Repulsive interaction helps superconductivity in fullerides

TL;DR

This paper investigates how purely repulsive interactions influence superconductivity in fullerides, revealing that certain symmetries are favored depending on lattice structure and that electron-phonon interactions can stabilize s-wave pairing.

Contribution

It introduces a weak-coupling model for repulsive interactions in fullerides, analyzing symmetry preferences and the impact of electron-phonon coupling on superconducting states.

Findings

The $T_g$ symmetry is most stable in bcc lattices with repulsive interactions.

Various symmetries have comparable coupling strengths in fcc lattices.

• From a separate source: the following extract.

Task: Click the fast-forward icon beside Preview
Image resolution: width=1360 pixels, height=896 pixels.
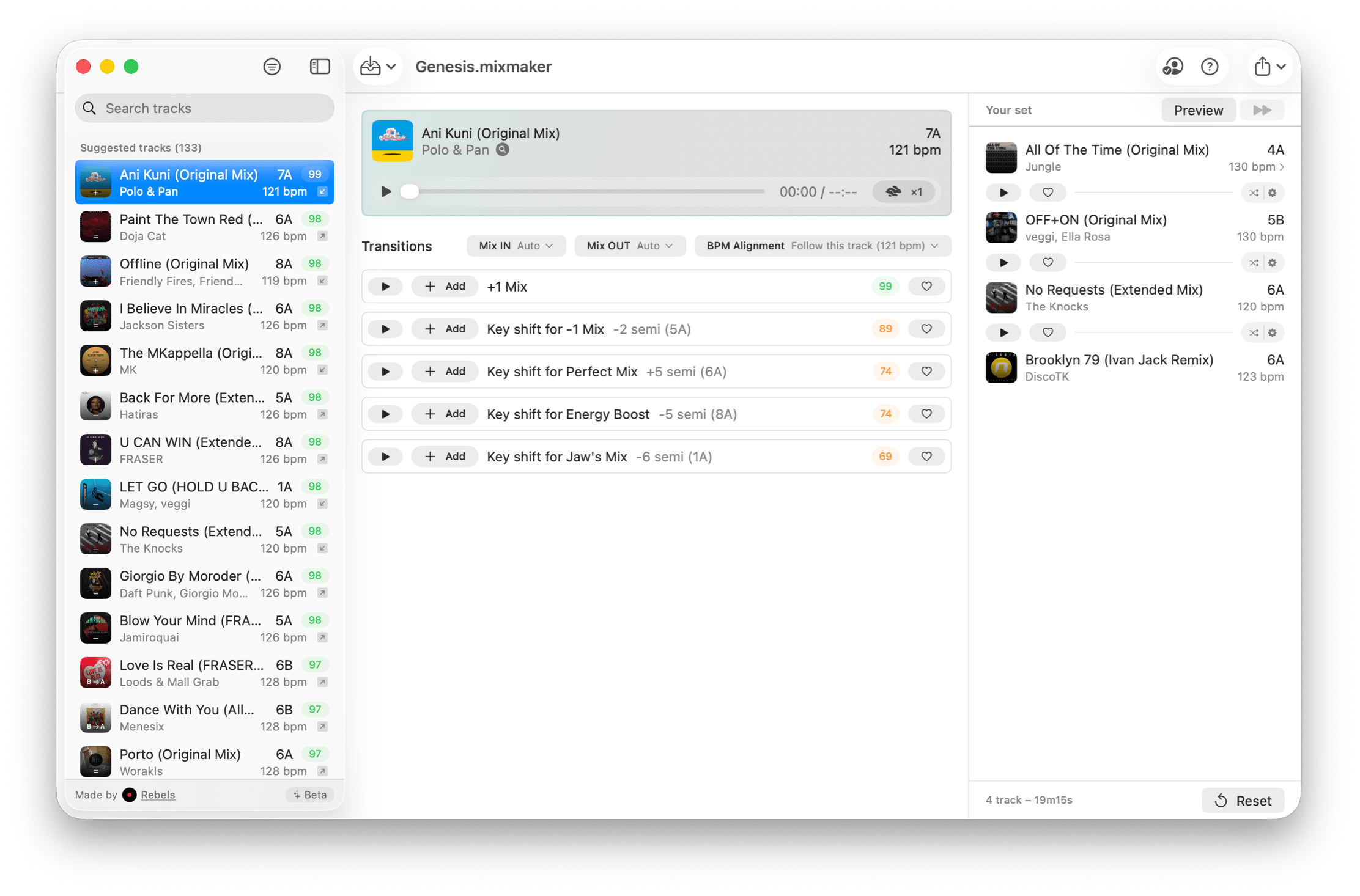Action: (1262, 110)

Electron-phonon interactions can stabilize the $A_g$ s-wave pairing.

Abstract

A repulsive interaction model of superconductivity (SC) is studied for tight-binding models with three-fold degenerate molecular orbitals. Taking a weak-coupling approach, we derive dimensionless coupling constants for various symmetries of SC pairs. In addition to anisotropic SC pairs, the s-wave pairing ($A_g$) can also be formed. With the purely repulsive interaction, however, the $A_g$ pair is not the most stable in both bcc and fcc lattices. The most stable SC pair for the bcc lattice has the $T_g$ symmetry, which is favored by a strongly nesting Fermi surface. In the fcc lattice, various SC symmetries have comparable coupling strengths. With the electron-phonon interaction combined, it is likely that the $A_g$ pair becomes the most stable.